#### [Exercise goal]
Please extract from the records every line, starting with the line that contains "Viewport: 750px width, 511px height." and going on through the line that contains "Action: [x=80, y=32]", and reproduce each line unchanged. Leave the pictures out of your answer.

#### [Records for this exercise]
+ + + + + + +
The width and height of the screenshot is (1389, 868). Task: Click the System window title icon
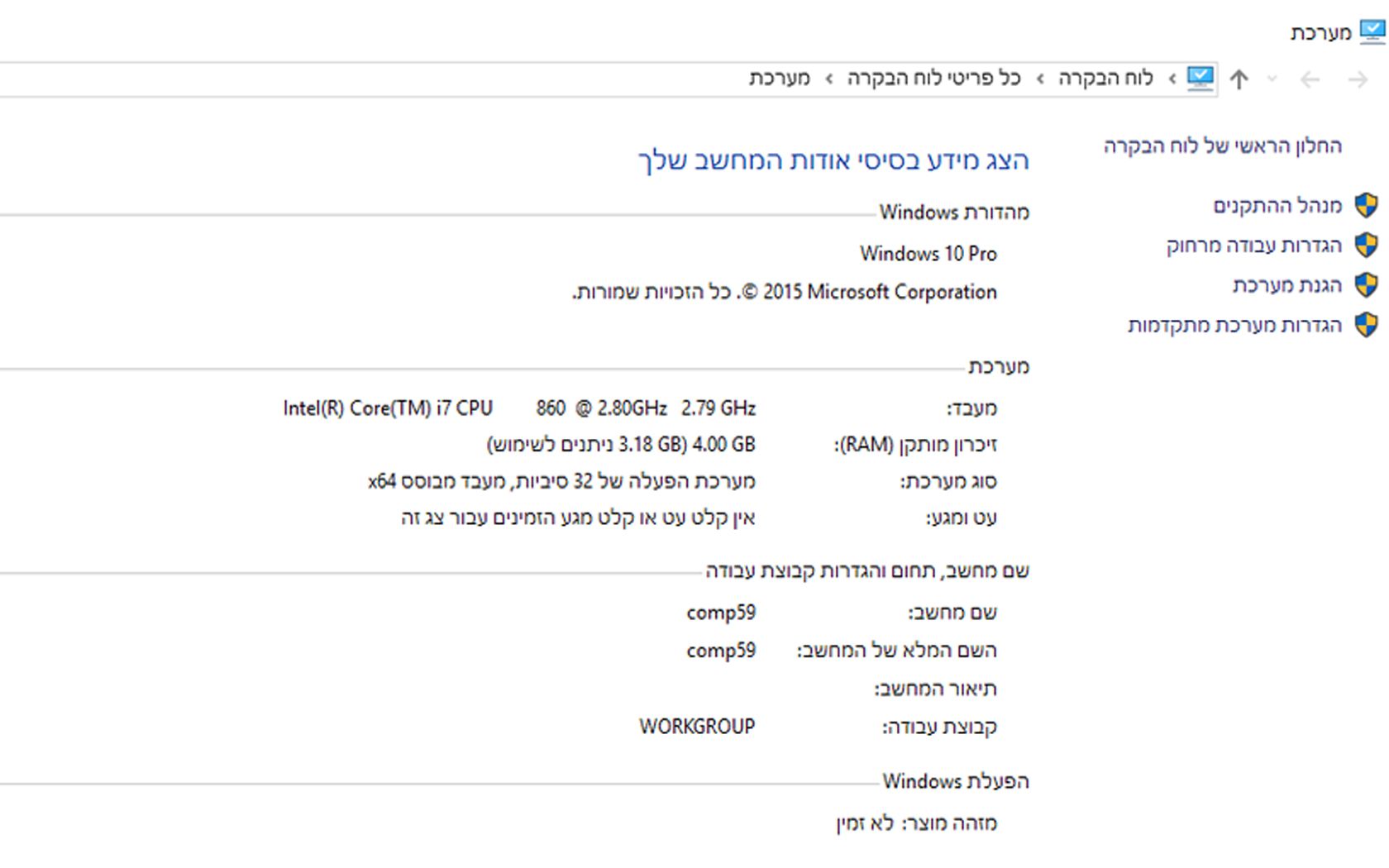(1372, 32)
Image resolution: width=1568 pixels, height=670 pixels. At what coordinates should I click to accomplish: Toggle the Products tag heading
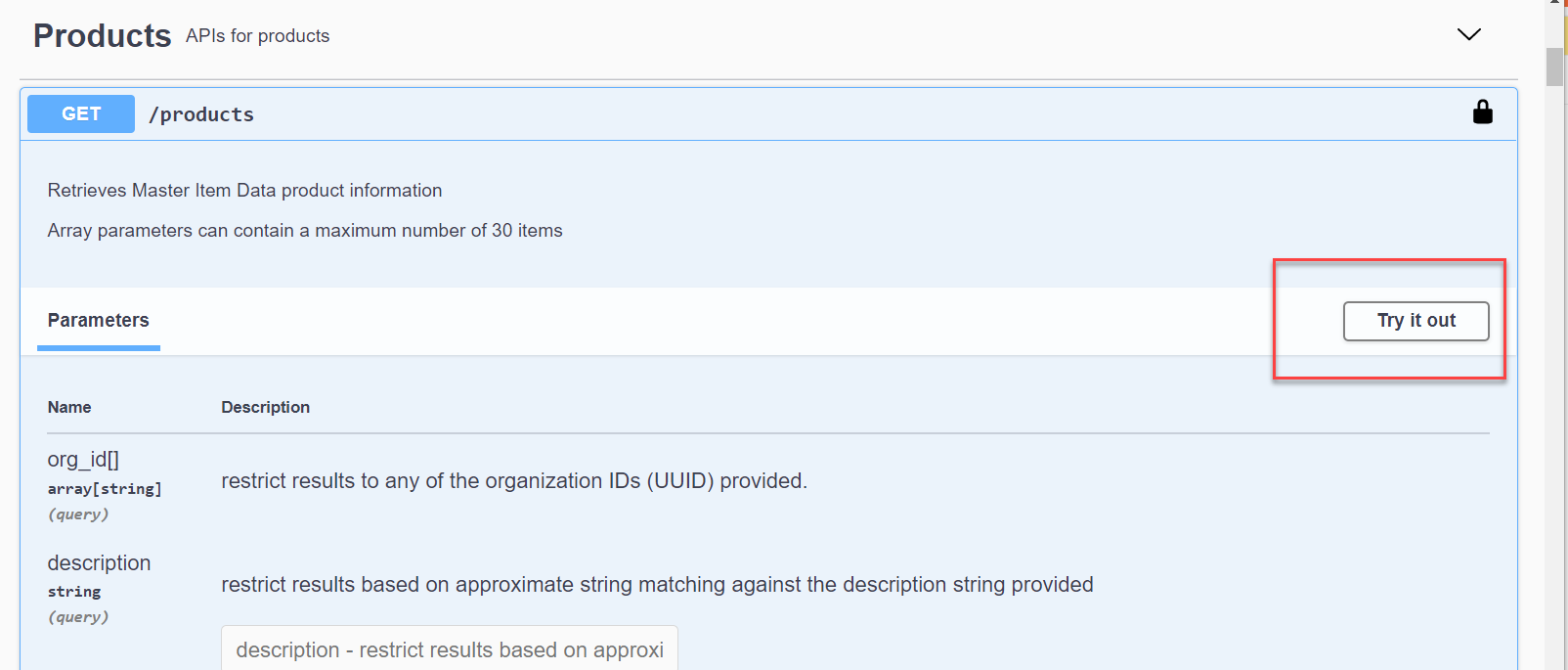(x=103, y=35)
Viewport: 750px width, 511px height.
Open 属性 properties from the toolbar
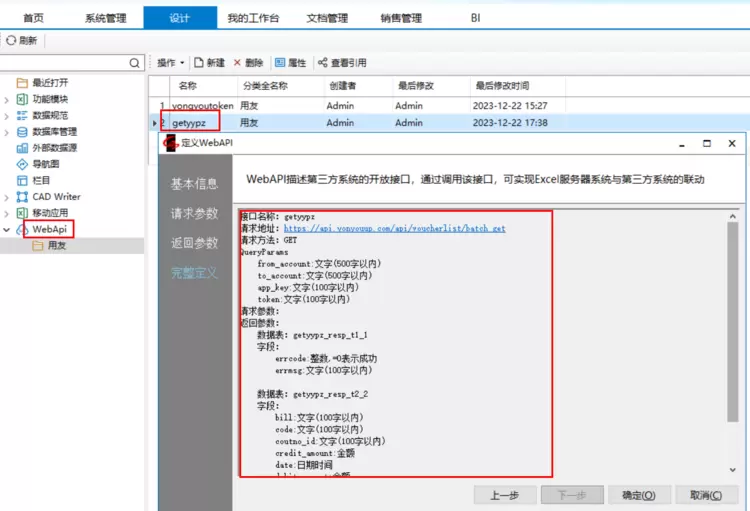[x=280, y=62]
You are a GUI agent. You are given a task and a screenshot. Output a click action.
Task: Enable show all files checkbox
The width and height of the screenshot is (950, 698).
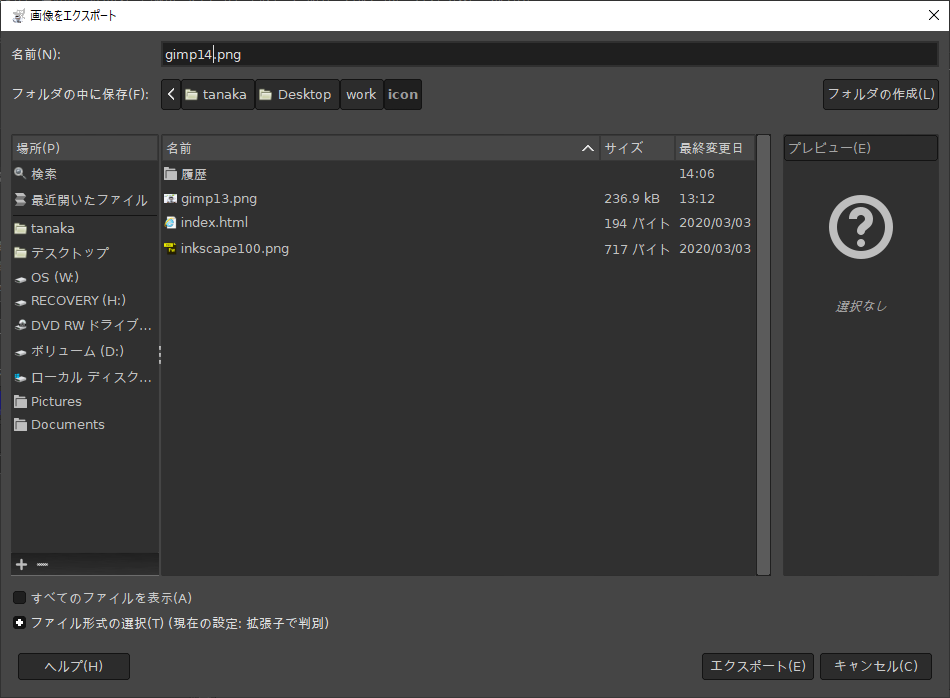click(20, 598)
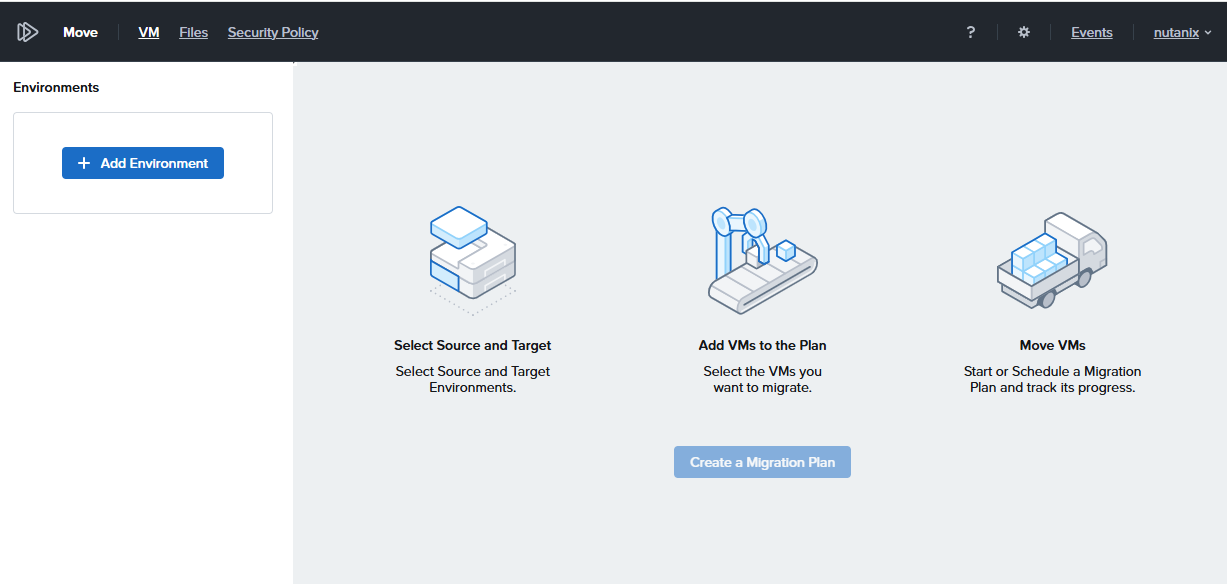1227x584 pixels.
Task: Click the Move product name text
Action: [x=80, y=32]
+ + + + + + +
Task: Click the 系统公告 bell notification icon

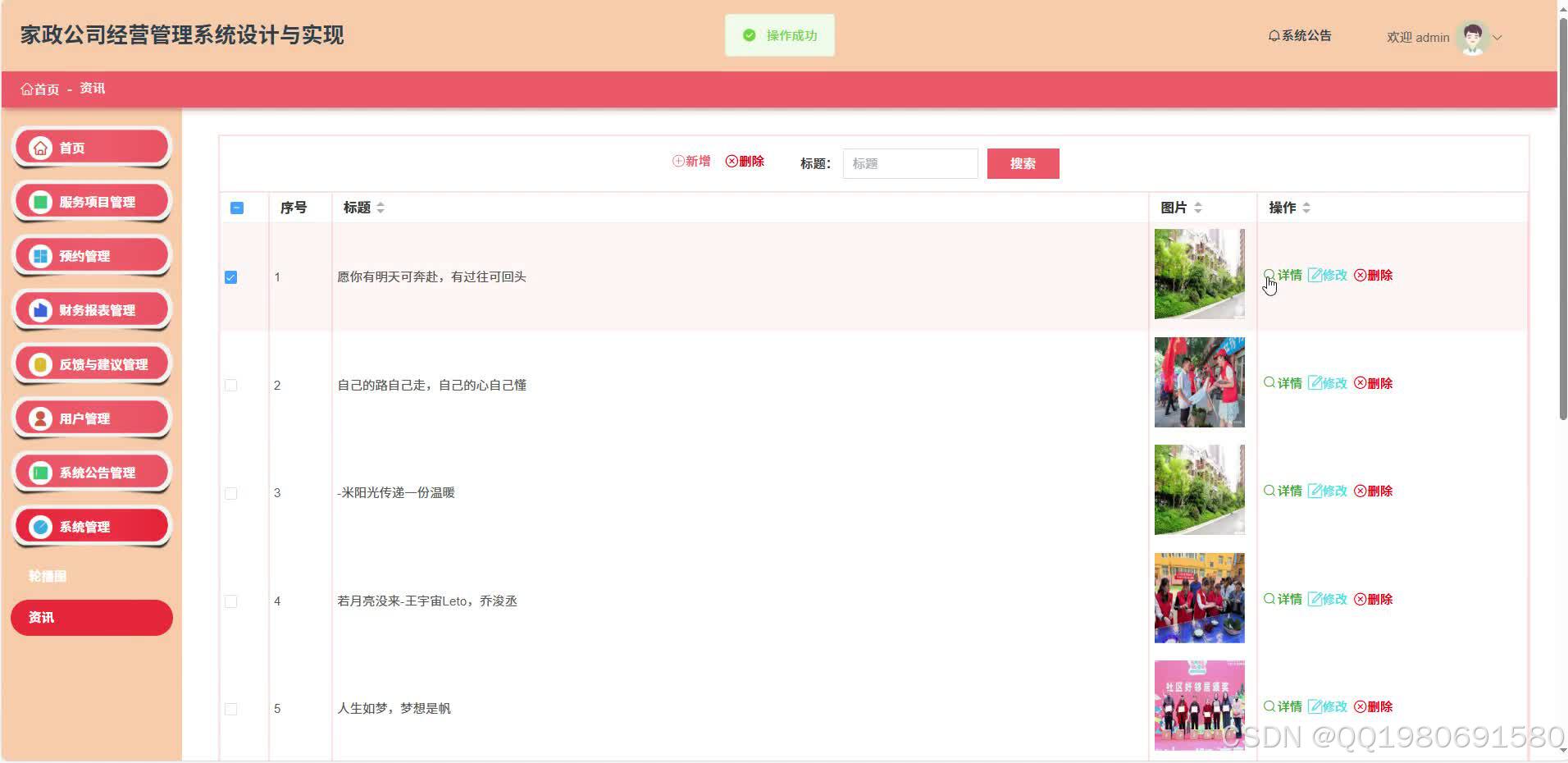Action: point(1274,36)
+ + + + + + +
#### [Final result]
Viewport: 750px width, 511px height.
Open 属性 properties from the toolbar
[x=280, y=62]
You are a GUI agent. You are given a task and a screenshot. Output a click action.
Task: Enable show all files checkbox
The width and height of the screenshot is (950, 698).
click(20, 598)
1227x584 pixels.
Task: Click the Move product name text
Action: [x=80, y=32]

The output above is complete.